CHINA’S central bank started a fresh round of checks on bond investments at banks as it prepares to cool a record-breaking rally, according to sources familiar with the matter.
Local branches of the People’s Bank of China (PBOC) have sent inquiries to regional lenders in at least three provinces, including Zhejiang, Jiangsu and Jilin, asking about their outstanding positions, holding structures, and leverage, said the sources, who asked not to be identified as the matter has not been made public.
The PBOC said earlier this month it has “hundreds of billions” of yuan of securities at its disposal it could borrow and sell in order to cool the bond market. The survey will help the PBOC gauge the potential impact of bond sales and prepare for future steps, said some of the sources. It remains unclear when the central bank will begin its government bonds purchases and sales.
Investors have flocked to long-term bonds due to weak economic expectations and a shortage of qualified assets, causing yields on 10-year and 30-year government bonds to hit near 20-year lows. The drop in yields has become a cause of concern for policymakers who fear a possible bubble forming in the market and losses for investors should they rebound sharply in the future.

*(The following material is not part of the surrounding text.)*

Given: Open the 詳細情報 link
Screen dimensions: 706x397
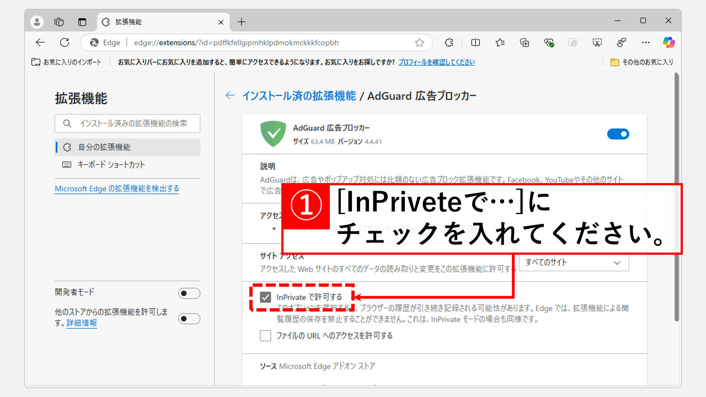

The PBOC has repeatedly warned against bond-market exuberance, but the market is still questioning the impact of any moves. More than 70 per cent of participants say that yields are only likely to rise five to 10 basis points even if the central bank steps into the market, according to the latest Bloomberg survey.
Local branches of the National Financial Regulatory Administration have also looked into banks’ bond investments, asking some rural lenders to shorten the average duration of their bond holdings, Bloomberg reported last week.
The PBOC did not immediately reply to a fax seeking comment.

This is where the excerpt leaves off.